Cela dit, force est de reconnaître que le lien de confiance entre nos concitoyens et la justice s'est à ce point effiloché qu'il est aujourd'hui presque rompu. L'une des critiques revenant le plus souvent à l'encontre des juges est celle d'un supposé manque d'indépendance. Dans le rôle d'observateur qui est le leur, les avocats sont pour leur part témoins de ce qu'ils perçoivent comme un manque d'impartialité, ce qui n'est pas tout à fait la même chose, bien que les deux notions puissent se rejoindre : je pense en effet que le manque d'impartialité comporte le risque d'un manque d'indépendance par rapport à soi-même.

On peut également s'interroger sur l'indépendance entre les juges et le pouvoir exécutif ; sur l'indépendance des juges par rapport au procureur ; sur l'indépendance entre juges du siège et juges du parquet, en raison du fait que ces magistrats appartiennent au même corps – le principe de l'indépendance publique entre les juges du siège et ceux du parquet étant cependant affirmé par le Conseil supérieur de la magistrature (CSM) sur son site – ; sur l'indépendance entre les juges et la police judiciaire ; enfin, sur l'indépendance des juges par rapport aux médias.

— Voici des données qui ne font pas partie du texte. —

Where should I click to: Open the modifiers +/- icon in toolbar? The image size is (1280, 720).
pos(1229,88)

Pour ce qui est des rapports entre la justice et l'exécutif, les critiques à l'égard de la justice sont assez naturelles. Dans un procès, il y a toujours un perdant, et celui-ci met parfois un certain temps à admettre que son dossier était peut-être mauvais – l'idée que son avocat l'était faisant, elle, son chemin assez rapidement. Vous connaissez sans doute l'adage selon lequel « on n'a que vingt-quatre heures au Palais pour maudire ses juges » : je peux vous dire que nos concitoyens ne s'en privent pas lorsqu'ils perdent une affaire ! Quand l'un d'eux se trouve dans cette situation, il ne va généralement pas mettre en doute l'indépendance du juge, mais critiquer son incapacité à comprendre les choses, son incompétence, sa partialité.

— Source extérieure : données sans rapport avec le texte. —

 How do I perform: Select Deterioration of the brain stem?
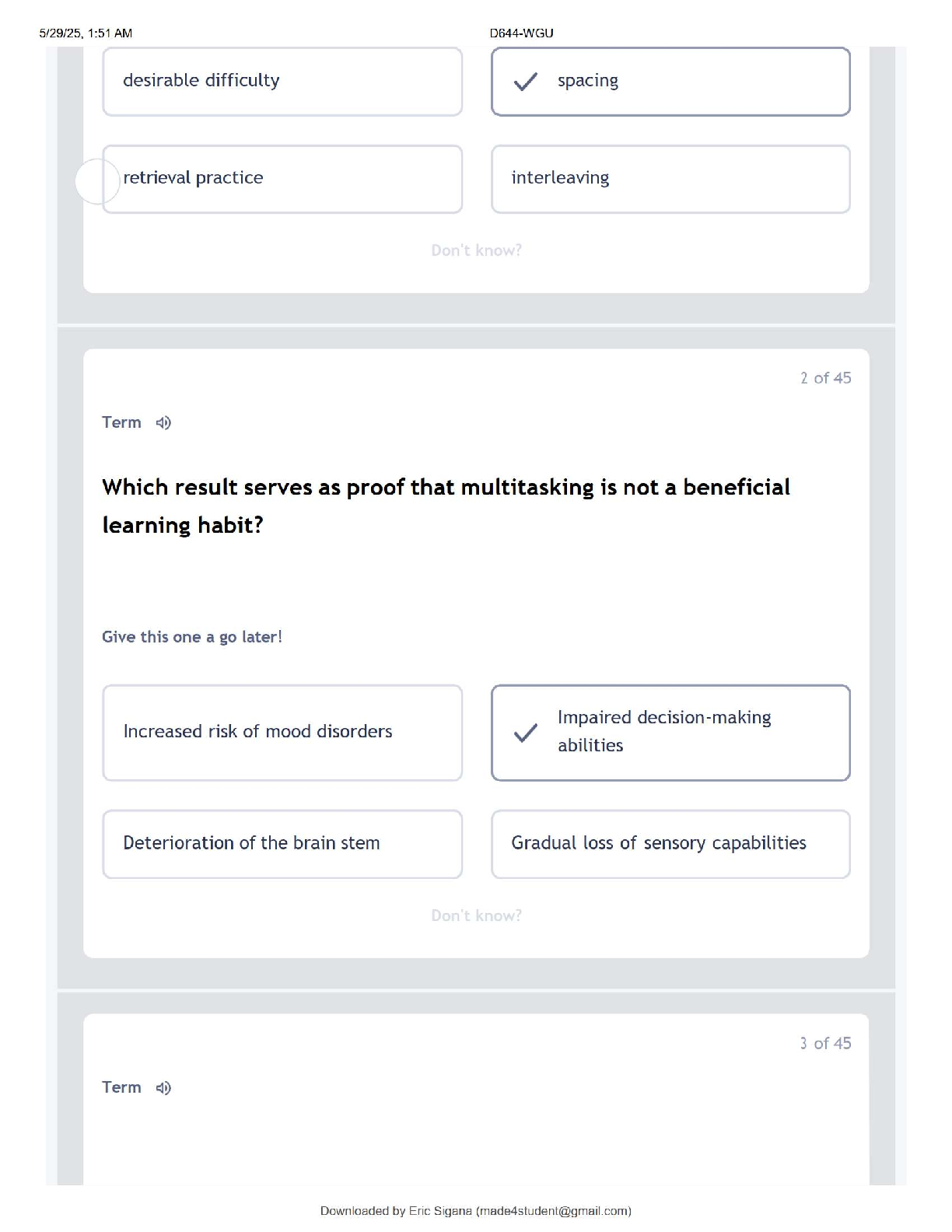pos(282,844)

En revanche, quand elles ont affaire à la justice, nos élites sont très enclines à véhiculer l'idée d'un manque d'indépendance de sa part, se plaignant de ce que le traitement de leur affaire ait été altéré par la volonté du procureur de faire plaisir à son supérieur, à savoir l'exécutif. Certaines des formules utilisées en de telles occasions ont été très médiatisées. La phrase : « Je suis ici par la volonté d'un homme » a été prononcée devant une juridiction par un ancien Premier ministre, qui comparaissait devant elle à la suite d'une ordonnance rendue par un juge d'instruction, donc un juge du siège, et l'homme visé par cette formule n'était autre que le Président de la République…

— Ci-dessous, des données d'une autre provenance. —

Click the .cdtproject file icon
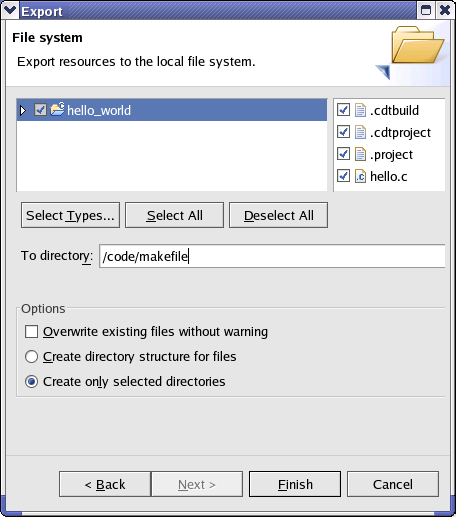 pos(360,132)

De même, quand un chef de parti découvre la violence d'une perquisition – une violence légitime, parce qu'elle est prévue par la loi et que des centaines de nos concitoyens y sont soumis chaque jour –, sa première réaction – que je peux comprendre, car il est normal de chercher à se défendre en employant tous les arguments possibles – est d'invoquer l'instrumentalisation de la justice à ses dépens, et ses amis ne se privent pas de répandre dans l'opinion publique l'hypothèse selon laquelle cet épisode aurait été motivé par des raisons exclusivement politiques.

Enfin, le fait qu'un ancien Président de la République accuse « deux dames » d'acharnement, en soulignant l'appartenance des magistrates à un syndicat, ne peut que discréditer la qualité de juge d'instruction en incitant au doute quant à son indépendance : de tels mots marquent les esprits de nos concitoyens, qu'ils incitent à croire que les juges sont à la solde de l'exécutif. Évidemment, il peut arriver que des expressions de ce genre soient reprises par nous, les avocats, qui avons pour mission de porter la parole de ceux que nous défendons. Dès lors, il se peut que nous participions à cette atteinte à l'autorité de la justice.

Vous avez largement abordé, au cours des auditions précédentes, la question des nominations. Pour ma part, à l'instar de l'ensemble des avocats pénalistes, je ne suis pas opposé à ce qu'il existe un lien hiérarchique au sein du parquet, et je ne crois pas à l'idée d'un corps qui serait tout à fait autonome, voire « hors sol ». Cependant, les atermoiements auxquels on a pu assister lors de la nomination de certains procureurs, notamment du procureur de Paris, alors que les personnalités pressenties étaient incontestables et ne pouvaient en aucun cas être soupçonnées de manquer de la force nécessaire pour faire preuve d'une parfaite indépendance, ont pu être source de confusion. Puisqu'il semble qu'on ne pourra jamais se passer de l'avis conforme du CSM, décidons une bonne fois pour toutes que tous les magistrats, y compris ceux du parquet, seront désignés par le CSM à l'issue d'une instruction intégralement menée par celui-ci.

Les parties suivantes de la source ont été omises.